[Stored entries]
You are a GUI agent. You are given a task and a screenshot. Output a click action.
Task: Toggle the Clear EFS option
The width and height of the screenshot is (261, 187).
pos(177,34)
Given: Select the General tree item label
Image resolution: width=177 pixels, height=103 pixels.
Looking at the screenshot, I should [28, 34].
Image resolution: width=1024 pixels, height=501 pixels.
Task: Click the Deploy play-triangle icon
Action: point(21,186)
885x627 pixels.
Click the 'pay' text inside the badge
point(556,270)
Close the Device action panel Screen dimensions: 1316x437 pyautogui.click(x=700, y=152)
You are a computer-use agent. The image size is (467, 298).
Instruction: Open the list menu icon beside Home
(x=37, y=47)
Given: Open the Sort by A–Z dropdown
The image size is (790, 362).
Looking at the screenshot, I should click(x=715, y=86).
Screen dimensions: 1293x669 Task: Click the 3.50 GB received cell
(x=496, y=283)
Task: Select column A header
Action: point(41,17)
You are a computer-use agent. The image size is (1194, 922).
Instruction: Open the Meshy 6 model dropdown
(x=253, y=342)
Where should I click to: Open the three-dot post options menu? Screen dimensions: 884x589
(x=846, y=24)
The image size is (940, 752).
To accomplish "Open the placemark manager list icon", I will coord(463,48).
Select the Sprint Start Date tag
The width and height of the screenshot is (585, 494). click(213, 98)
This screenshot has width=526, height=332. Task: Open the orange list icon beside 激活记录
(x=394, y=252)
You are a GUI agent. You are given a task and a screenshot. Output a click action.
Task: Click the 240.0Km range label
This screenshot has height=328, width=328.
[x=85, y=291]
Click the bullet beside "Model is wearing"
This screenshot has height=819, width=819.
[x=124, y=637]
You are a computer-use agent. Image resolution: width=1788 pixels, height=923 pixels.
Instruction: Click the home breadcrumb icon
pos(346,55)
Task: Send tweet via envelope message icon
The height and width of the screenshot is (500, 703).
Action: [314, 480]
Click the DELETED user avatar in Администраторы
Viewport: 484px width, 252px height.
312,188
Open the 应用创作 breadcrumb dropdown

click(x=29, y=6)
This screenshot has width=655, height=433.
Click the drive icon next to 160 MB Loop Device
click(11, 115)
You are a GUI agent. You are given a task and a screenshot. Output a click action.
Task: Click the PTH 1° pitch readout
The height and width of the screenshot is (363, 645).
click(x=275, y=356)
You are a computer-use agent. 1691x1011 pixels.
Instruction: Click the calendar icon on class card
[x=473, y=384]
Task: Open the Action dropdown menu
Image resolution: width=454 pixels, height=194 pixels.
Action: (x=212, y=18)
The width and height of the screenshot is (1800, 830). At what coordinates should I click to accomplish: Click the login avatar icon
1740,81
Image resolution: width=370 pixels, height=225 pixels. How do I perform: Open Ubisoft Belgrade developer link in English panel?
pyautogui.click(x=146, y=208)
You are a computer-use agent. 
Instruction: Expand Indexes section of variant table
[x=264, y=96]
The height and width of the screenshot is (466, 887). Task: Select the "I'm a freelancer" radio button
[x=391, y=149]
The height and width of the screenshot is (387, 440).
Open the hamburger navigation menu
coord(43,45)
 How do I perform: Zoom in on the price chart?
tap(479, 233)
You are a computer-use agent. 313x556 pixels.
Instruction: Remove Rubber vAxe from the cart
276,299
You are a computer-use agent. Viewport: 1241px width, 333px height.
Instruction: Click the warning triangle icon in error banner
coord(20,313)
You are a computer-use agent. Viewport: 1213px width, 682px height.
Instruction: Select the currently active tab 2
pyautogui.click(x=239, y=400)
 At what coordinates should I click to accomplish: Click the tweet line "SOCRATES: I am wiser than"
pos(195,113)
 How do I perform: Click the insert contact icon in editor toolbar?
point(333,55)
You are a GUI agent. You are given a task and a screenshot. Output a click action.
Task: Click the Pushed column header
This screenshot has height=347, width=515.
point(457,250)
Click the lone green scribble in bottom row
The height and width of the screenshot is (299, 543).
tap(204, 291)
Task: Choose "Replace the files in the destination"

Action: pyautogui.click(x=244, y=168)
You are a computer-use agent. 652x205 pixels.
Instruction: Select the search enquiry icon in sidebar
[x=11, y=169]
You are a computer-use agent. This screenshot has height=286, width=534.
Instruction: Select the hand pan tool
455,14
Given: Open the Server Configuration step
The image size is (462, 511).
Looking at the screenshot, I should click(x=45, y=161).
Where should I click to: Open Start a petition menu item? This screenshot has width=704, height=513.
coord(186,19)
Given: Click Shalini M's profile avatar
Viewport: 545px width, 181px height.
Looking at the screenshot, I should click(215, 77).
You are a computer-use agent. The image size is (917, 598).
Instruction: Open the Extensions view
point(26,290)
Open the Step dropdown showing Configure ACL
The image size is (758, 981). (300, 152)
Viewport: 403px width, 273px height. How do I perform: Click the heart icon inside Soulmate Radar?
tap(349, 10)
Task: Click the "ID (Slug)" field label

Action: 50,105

_Your objective_
Exact repetition of every entry in the data is required.

_Finished exercise_
You are a GUI agent. You are given a task and a screenshot. Output a click action.
Task: Toggle the Clear EFS option
The width and height of the screenshot is (261, 187).
pos(177,34)
Given: Select the General tree item label
Image resolution: width=177 pixels, height=103 pixels.
Looking at the screenshot, I should [28, 34].
Image resolution: width=1024 pixels, height=501 pixels.
Task: Click the Deploy play-triangle icon
Action: point(21,186)
885x627 pixels.
Click the 'pay' text inside the badge
point(556,270)
Close the Device action panel Screen dimensions: 1316x437 pyautogui.click(x=700, y=152)
You are a computer-use agent. The image size is (467, 298).
Instruction: Open the list menu icon beside Home
(x=37, y=47)
Given: Open the Sort by A–Z dropdown
The image size is (790, 362).
Looking at the screenshot, I should click(x=715, y=86).
Screen dimensions: 1293x669 Task: Click the 3.50 GB received cell
(x=496, y=283)
Task: Select column A header
Action: point(41,17)
You are a computer-use agent. The image size is (1194, 922).
Instruction: Open the Meshy 6 model dropdown
(x=253, y=342)
Where should I click to: Open the three-dot post options menu? Screen dimensions: 884x589
(x=846, y=24)
The image size is (940, 752).
To accomplish "Open the placemark manager list icon", I will coord(463,48).
Select the Sprint Start Date tag
The width and height of the screenshot is (585, 494). click(213, 98)
This screenshot has width=526, height=332. Task: Open the orange list icon beside 激活记录
(x=394, y=252)
You are a GUI agent. You are given a task and a screenshot. Output a click action.
Task: Click the 240.0Km range label
This screenshot has height=328, width=328.
[x=85, y=291]
Click the bullet beside "Model is wearing"
This screenshot has height=819, width=819.
[x=124, y=637]
You are a computer-use agent. Image resolution: width=1788 pixels, height=923 pixels.
Instruction: Click the home breadcrumb icon
pos(346,55)
Task: Send tweet via envelope message icon
The height and width of the screenshot is (500, 703).
Action: [314, 480]
Click the DELETED user avatar in Администраторы
Viewport: 484px width, 252px height.
312,188
Open the 应用创作 breadcrumb dropdown

click(x=29, y=6)
This screenshot has width=655, height=433.
Click the drive icon next to 160 MB Loop Device
click(11, 115)
You are a GUI agent. You are given a task and a screenshot. Output a click action.
Task: Click the PTH 1° pitch readout
The height and width of the screenshot is (363, 645).
click(x=275, y=356)
You are a computer-use agent. 1691x1011 pixels.
Instruction: Click the calendar icon on class card
[x=473, y=384]
Task: Open the Action dropdown menu
Image resolution: width=454 pixels, height=194 pixels.
Action: (x=212, y=18)
The width and height of the screenshot is (1800, 830). At what coordinates should I click to accomplish: Click the login avatar icon
1740,81
Image resolution: width=370 pixels, height=225 pixels. How do I perform: Open Ubisoft Belgrade developer link in English panel?
pyautogui.click(x=146, y=208)
You are a computer-use agent. 
Instruction: Expand Indexes section of variant table
[x=264, y=96]
The height and width of the screenshot is (466, 887). Task: Select the "I'm a freelancer" radio button
[x=391, y=149]
The height and width of the screenshot is (387, 440).
Open the hamburger navigation menu
coord(43,45)
 How do I perform: Zoom in on the price chart?
tap(479, 233)
You are a computer-use agent. 313x556 pixels.
Instruction: Remove Rubber vAxe from the cart
276,299
You are a computer-use agent. Viewport: 1241px width, 333px height.
Instruction: Click the warning triangle icon in error banner
coord(20,313)
You are a computer-use agent. Viewport: 1213px width, 682px height.
Instruction: Select the currently active tab 2
pyautogui.click(x=239, y=400)
 At what coordinates should I click to accomplish: Click the tweet line "SOCRATES: I am wiser than"
pos(195,113)
 How do I perform: Click the insert contact icon in editor toolbar?
point(333,55)
You are a GUI agent. You are given a task and a screenshot. Output a click action.
Task: Click the Pushed column header
This screenshot has height=347, width=515.
point(457,250)
Click the lone green scribble in bottom row
The height and width of the screenshot is (299, 543).
tap(204, 291)
Task: Choose "Replace the files in the destination"

Action: pyautogui.click(x=244, y=168)
You are a computer-use agent. 652x205 pixels.
Instruction: Select the search enquiry icon in sidebar
[x=11, y=169]
You are a computer-use agent. This screenshot has height=286, width=534.
Instruction: Select the hand pan tool
455,14
Given: Open the Server Configuration step
The image size is (462, 511).
Looking at the screenshot, I should click(x=45, y=161).
Where should I click to: Open Start a petition menu item? This screenshot has width=704, height=513.
coord(186,19)
Given: Click Shalini M's profile avatar
Viewport: 545px width, 181px height.
Looking at the screenshot, I should click(215, 77).
You are a computer-use agent. The image size is (917, 598).
Instruction: Open the Extensions view
point(26,290)
Open the Step dropdown showing Configure ACL
The image size is (758, 981). (300, 152)
Viewport: 403px width, 273px height. How do I perform: Click the heart icon inside Soulmate Radar?
tap(349, 10)
Task: Click the "ID (Slug)" field label

Action: 50,105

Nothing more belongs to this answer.